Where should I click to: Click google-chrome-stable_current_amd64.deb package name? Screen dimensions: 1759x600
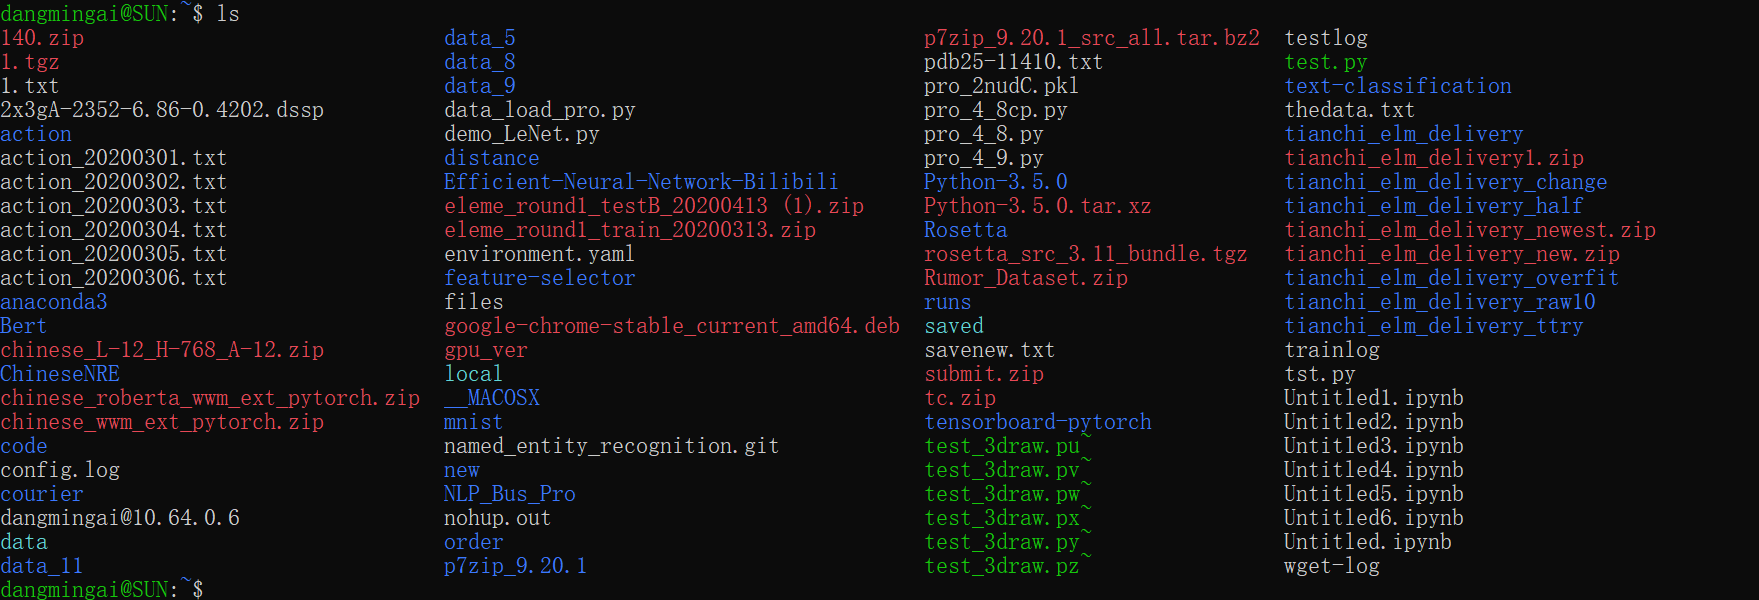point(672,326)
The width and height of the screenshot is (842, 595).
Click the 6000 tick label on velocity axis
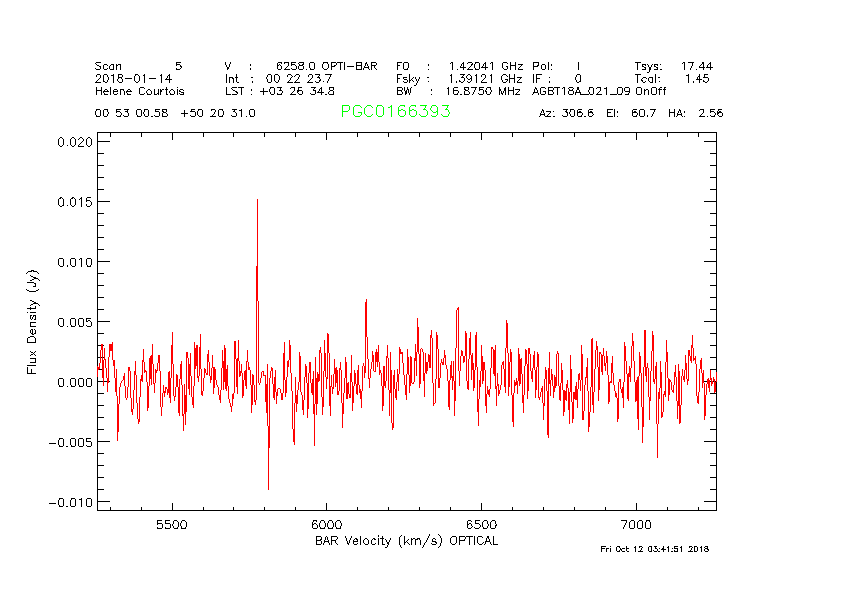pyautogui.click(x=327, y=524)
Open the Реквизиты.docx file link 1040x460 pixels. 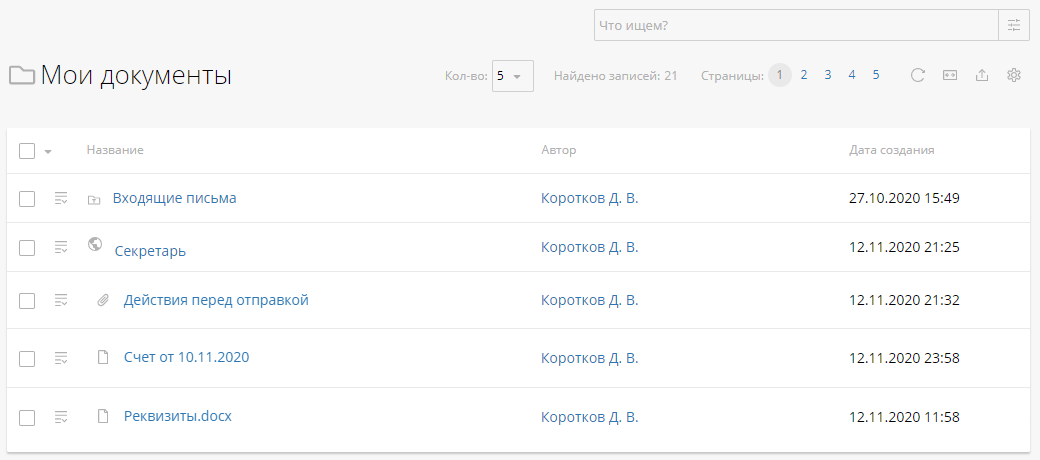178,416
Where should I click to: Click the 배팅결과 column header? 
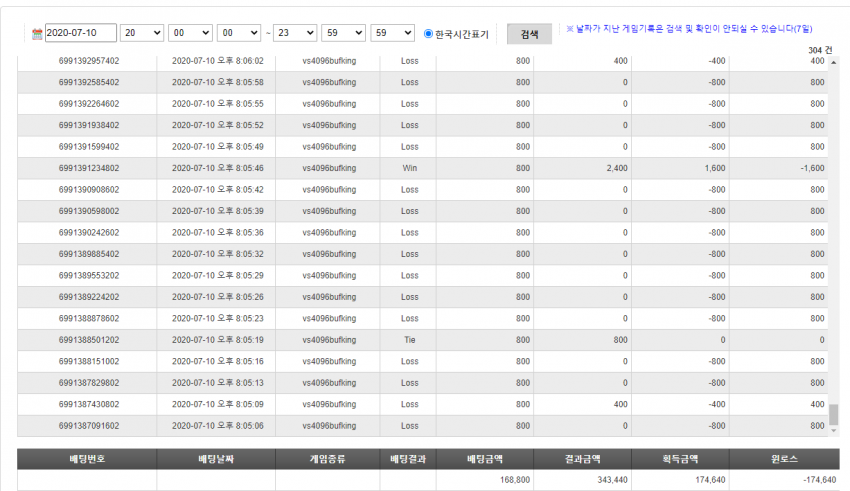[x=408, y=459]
═══
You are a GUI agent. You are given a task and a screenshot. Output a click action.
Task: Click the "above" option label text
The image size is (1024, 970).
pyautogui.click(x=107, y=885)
═══
Could you quote the lines from the one containing "You are a GUI" through the one containing "pyautogui.click(x=107, y=885)" word for word, with both end lines included?

You are a GUI agent. You are given a task and a screenshot. Output a click action.
Task: Click the "above" option label text
The image size is (1024, 970).
pyautogui.click(x=107, y=885)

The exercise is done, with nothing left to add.